### EXERCISE INSTRUCTIONS
For this task, extract exactly the lines of the data below, from the line containing "Task: Open the Qty quantity dropdown" through the last one, with pictures left out.

### INPUT FOR THIS TASK
>>>

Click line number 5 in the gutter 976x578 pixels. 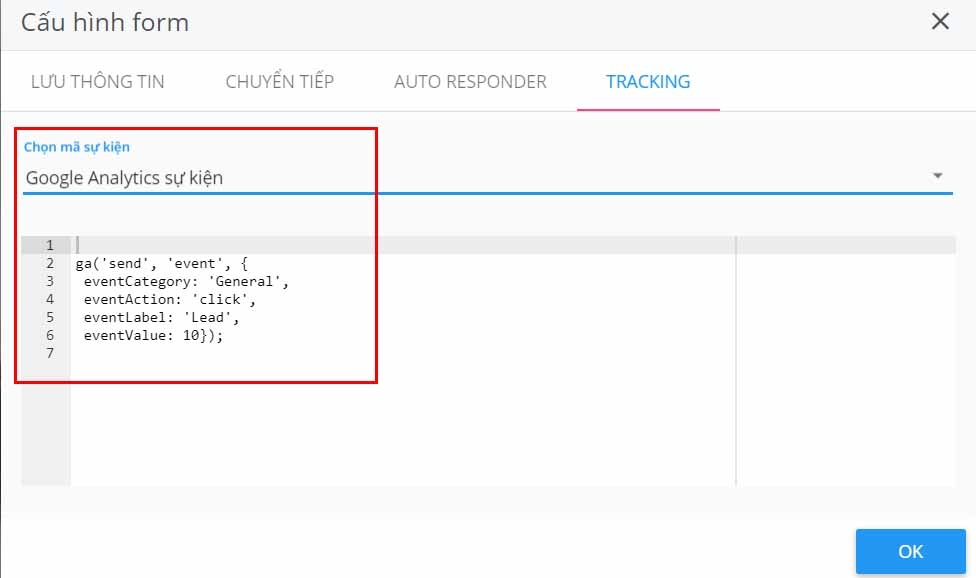(x=49, y=317)
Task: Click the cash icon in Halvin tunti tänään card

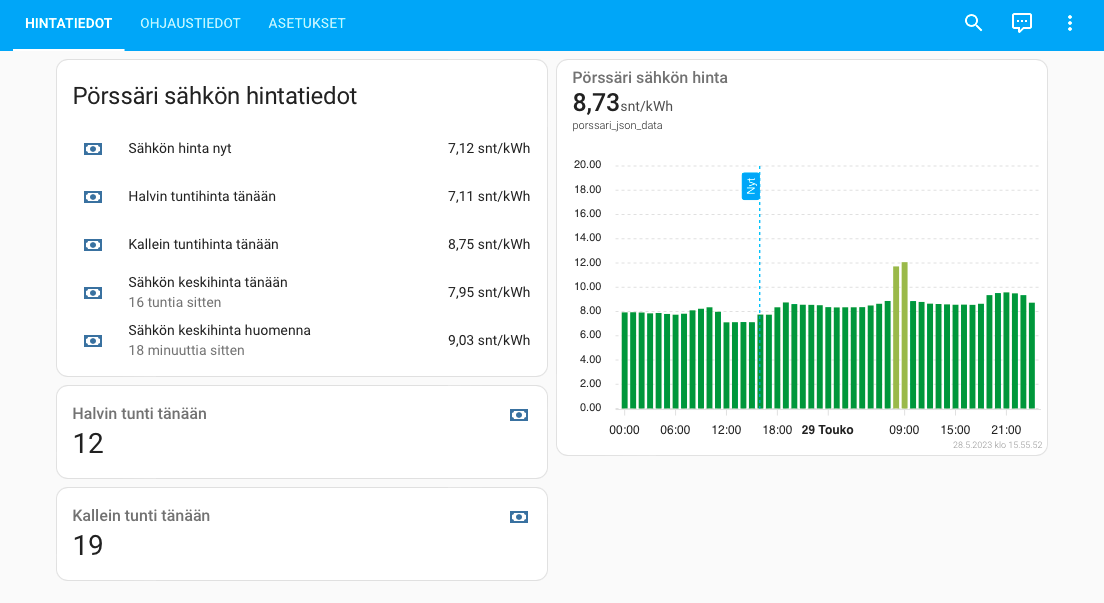Action: 518,415
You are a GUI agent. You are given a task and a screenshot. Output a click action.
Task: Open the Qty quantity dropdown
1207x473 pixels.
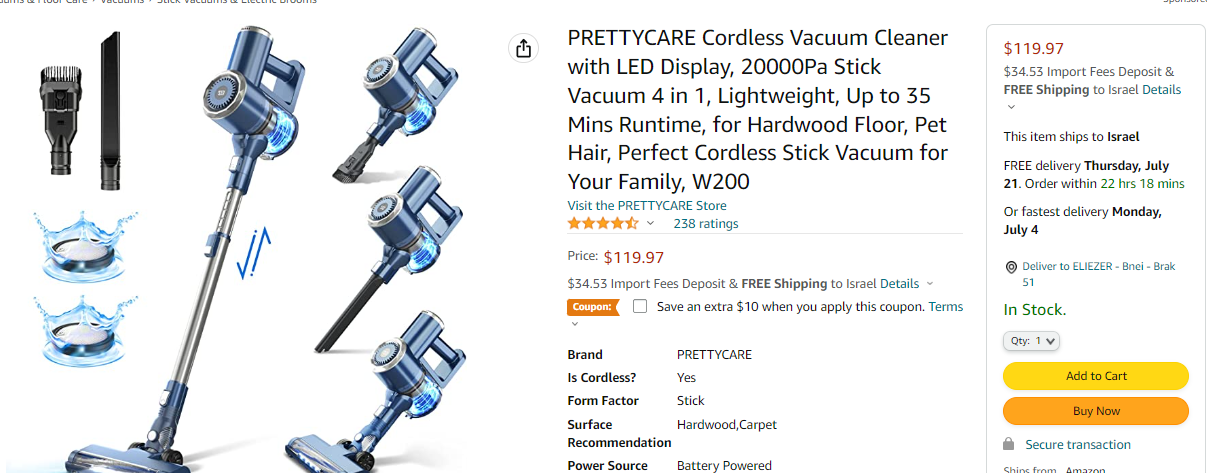pos(1031,341)
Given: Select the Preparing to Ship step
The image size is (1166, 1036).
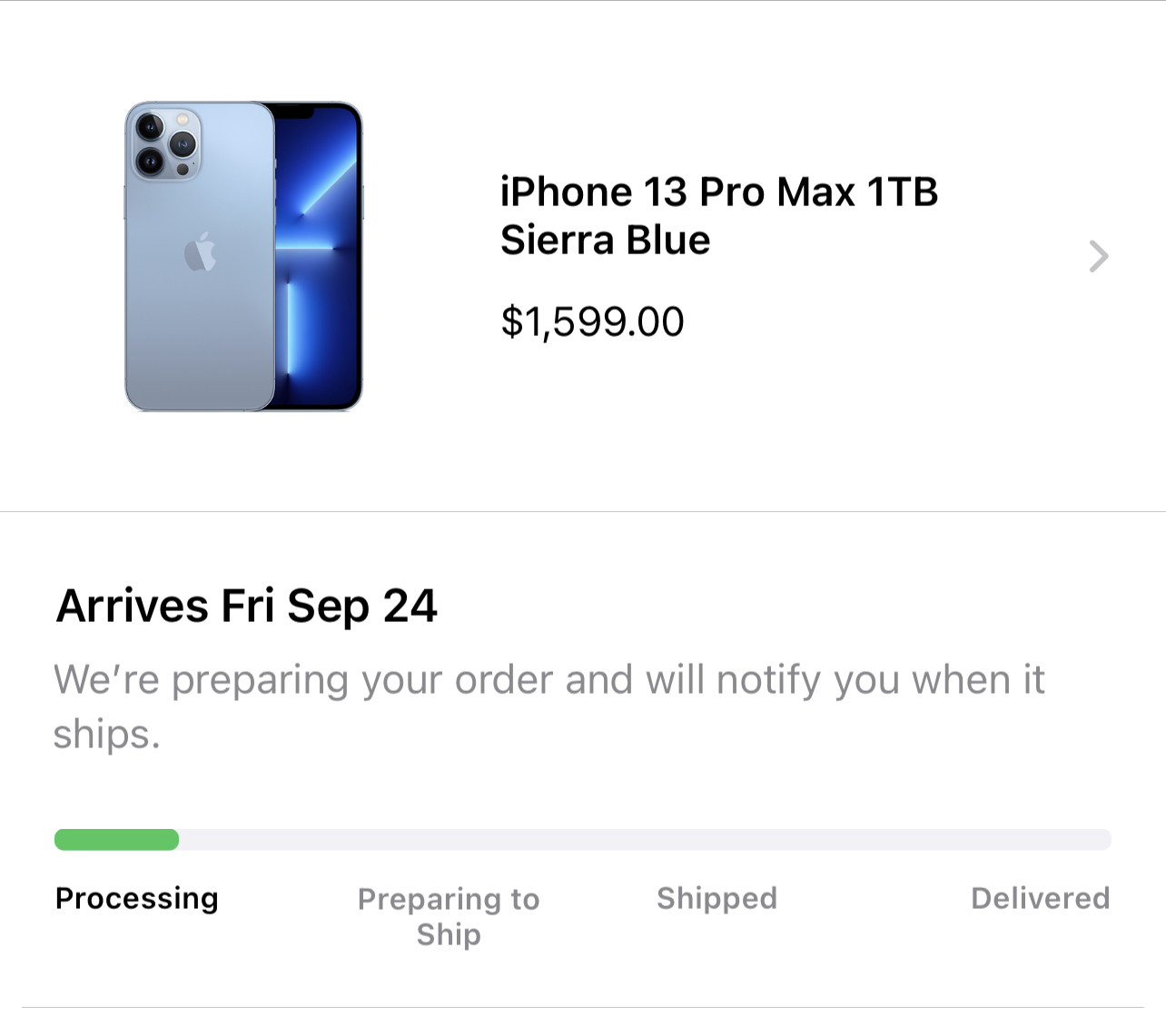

<<<

### TASK RESULT
Task: Open the Qty quantity dropdown
1207x473 pixels.
pos(1031,341)
Given: Select the Preparing to Ship step
The image size is (1166, 1036).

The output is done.